* _Extract_:
**********

Alan Parry: What’s in a name…
What’s in a name? Well, quite a lot of letters if you’re the unpopular guy behind the goal at Borussia Monchengladbach who turns to his fellow fans and urges them to ‘Give us a B’…
It could be a lot worse, of course. You could be a supporter of the Welsh football club based in Anglesey called – take a deep breath – Llanfairpwllgwyngyllgogerychwyrndrobwllllantysiligogogoch (58 letters if you can’t be bothered to count).
It got me thinking about the most unusual names adopted by the walking football fraternity and I discovered an amusing mixture of innuendo and irony.
For instance, the South Reading Coffin Dodgers and Hull Pacemakers have obviously embraced the health benefits of remaining active in your autumn years but it doesn’t seem to have had the same affect on the players of Arthritico Madrid.
The need for a bit of medicinal help to get you through those walking football sessions is reflected in the names Rampiril Rovers and Statin Saints while the Aldershot based club Older-shot get the award for honesty!
“The club I play for, South Bucks and Chilterns WFC, fields two teams in a local league.”
“The Crumblies (dictionary definition: ‘elderly or easy crumbled’) and our ‘youth’ team the Crinklies (definition: ‘to become covered in many small lines and folds’).”
Other gems include Jammy Codgers, Woodley Deadbeats and the Cove club in Hampshire who have a number of teams that always finish with the word ‘crap’!
However, all these names seem quite normal when compared with some of the bizarre monikers in the wider football world. A quick Google search throws up some truly hilarious names being used in other countries.

**********

* _Recorded data_:
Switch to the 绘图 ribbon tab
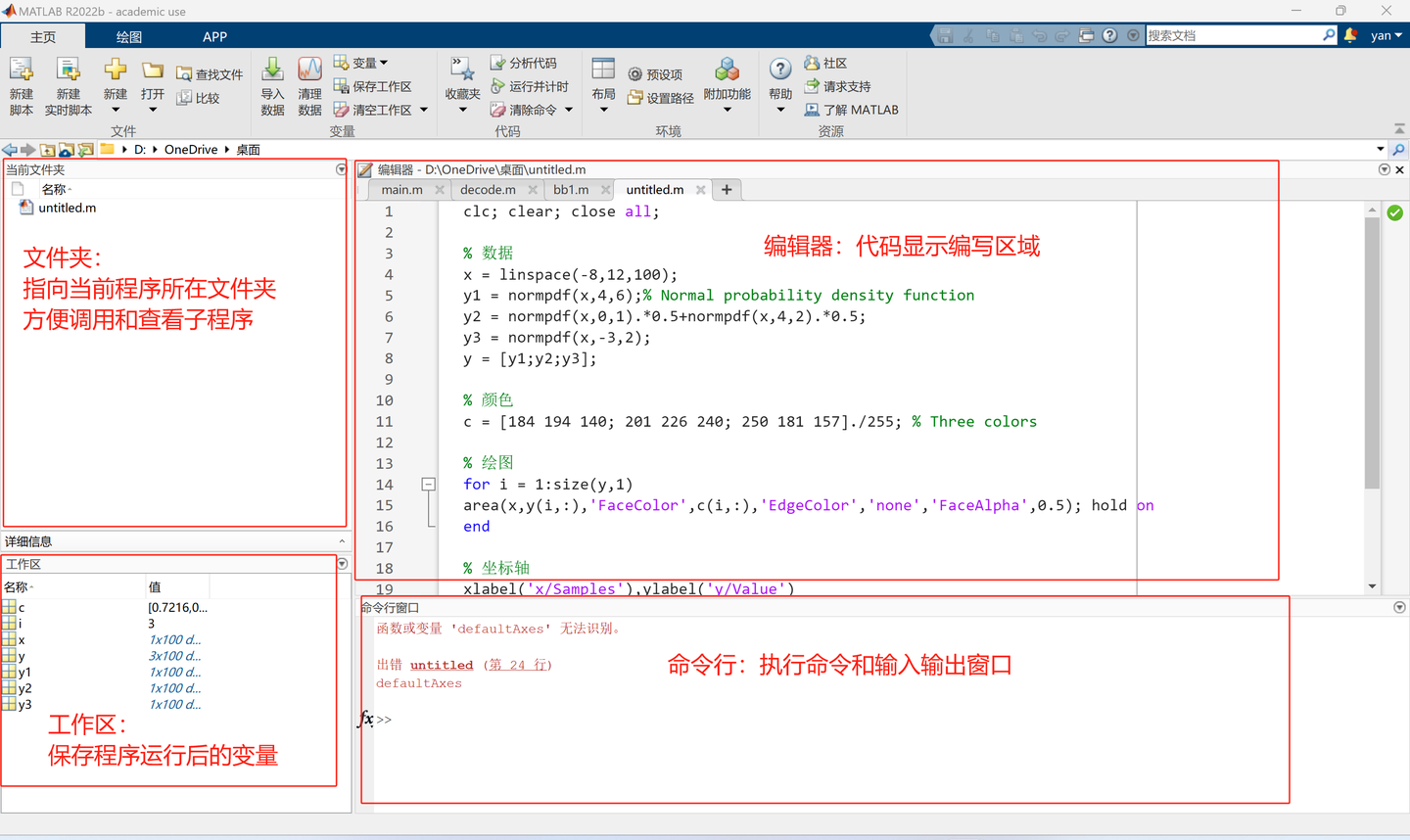 [129, 36]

**********

In the walking football article, list every team name given in the paragraph that begins "For instance" and in the paragraph that begins "The need for a bit of medicinal help."

* _Answer area_: South Reading Coffin Dodgers, Hull Pacemakers, Arthritico Madrid, Rampiril Rovers, Statin Saints, Older-shot